"The long war in Afghanistan has left Britain wary of more major military engagements abroad, much as Vietnam sapped America's will to fight," the British Defence Secretary Philip Hammond said Friday during a trip to Afghanistan.
War-weary Britain is experiencing its own "Vietnam phenomenon" as the Afghan mission draws to a close, the Defence Secretary told The Telegraph.
The British Defence Secretary admitted that the length and cost of the Afghan conflict has reduced Britain's willingness to conduct major military interventions in future.

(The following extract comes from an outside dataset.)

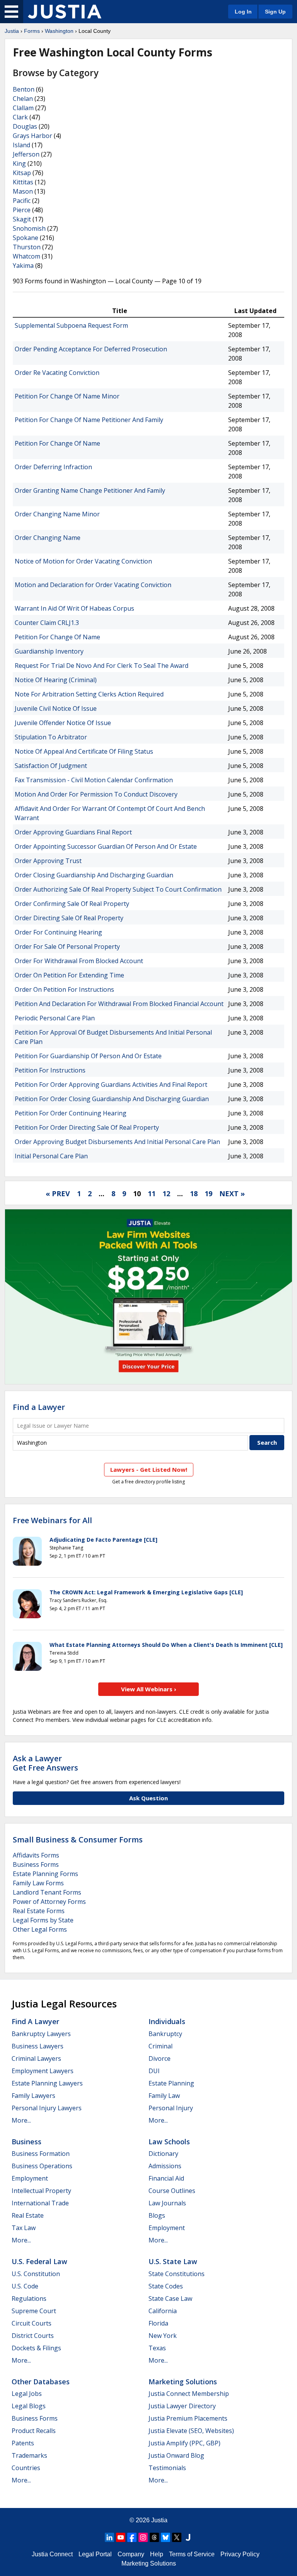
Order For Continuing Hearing (58, 932)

"I suspect that the British people - and not just the British people - will be wary of enduring engagements on this kind of scale for perhaps quite a long while in the future," he said.
In a striking reference, he invoked the memory of the US intervention in Vietnam, which spanned three decades and ended in 1975 with a humiliating American retreat.

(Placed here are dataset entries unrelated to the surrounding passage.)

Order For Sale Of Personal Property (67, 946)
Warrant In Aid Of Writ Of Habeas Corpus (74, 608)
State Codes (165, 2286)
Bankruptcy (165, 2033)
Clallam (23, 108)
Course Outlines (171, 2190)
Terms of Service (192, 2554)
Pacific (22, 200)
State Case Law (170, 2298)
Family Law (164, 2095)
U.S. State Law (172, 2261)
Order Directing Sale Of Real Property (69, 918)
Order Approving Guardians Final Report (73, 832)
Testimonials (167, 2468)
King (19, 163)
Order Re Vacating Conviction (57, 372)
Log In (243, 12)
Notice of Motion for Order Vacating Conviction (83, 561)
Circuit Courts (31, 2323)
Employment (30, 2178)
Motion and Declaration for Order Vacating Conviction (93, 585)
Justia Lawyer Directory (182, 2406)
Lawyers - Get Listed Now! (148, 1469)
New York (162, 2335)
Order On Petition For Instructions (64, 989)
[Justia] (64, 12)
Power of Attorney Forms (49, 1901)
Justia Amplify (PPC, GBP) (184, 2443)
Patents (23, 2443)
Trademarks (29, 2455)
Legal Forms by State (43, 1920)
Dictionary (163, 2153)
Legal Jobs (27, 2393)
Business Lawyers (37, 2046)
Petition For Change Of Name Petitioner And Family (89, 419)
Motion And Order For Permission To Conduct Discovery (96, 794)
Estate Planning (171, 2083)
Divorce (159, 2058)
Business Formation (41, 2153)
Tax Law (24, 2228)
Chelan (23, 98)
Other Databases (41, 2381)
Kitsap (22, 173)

Speaking at Camp Bastion, the main British base in Helmand province, Mr. Hammond said, "You might call it the Vietnam phenomenon - when an engagement turns out to be longer and more costly than originally envisaged, there is often a public reaction to that."
But can the war in Afghanistan be compared with the Vietnam War?
"It is correct that the Afghan war like any other war has continued for a long time, but the two wars are different. Afghanistan's war is an 'anti-insurgency war'," Ahmad Behzad, member of the Afghan Parliament told TOLOnews.
The UK has around 8,045 soldiers stationed in Afghanistan and most of them are based in the southern Helmand province.
They have lost around 444 soldiers in the Afghan war, since 2001.
The foreign troops will leave Afghanistan by the end of 2014 and hand-over full security responsibilities to the Afghan forces.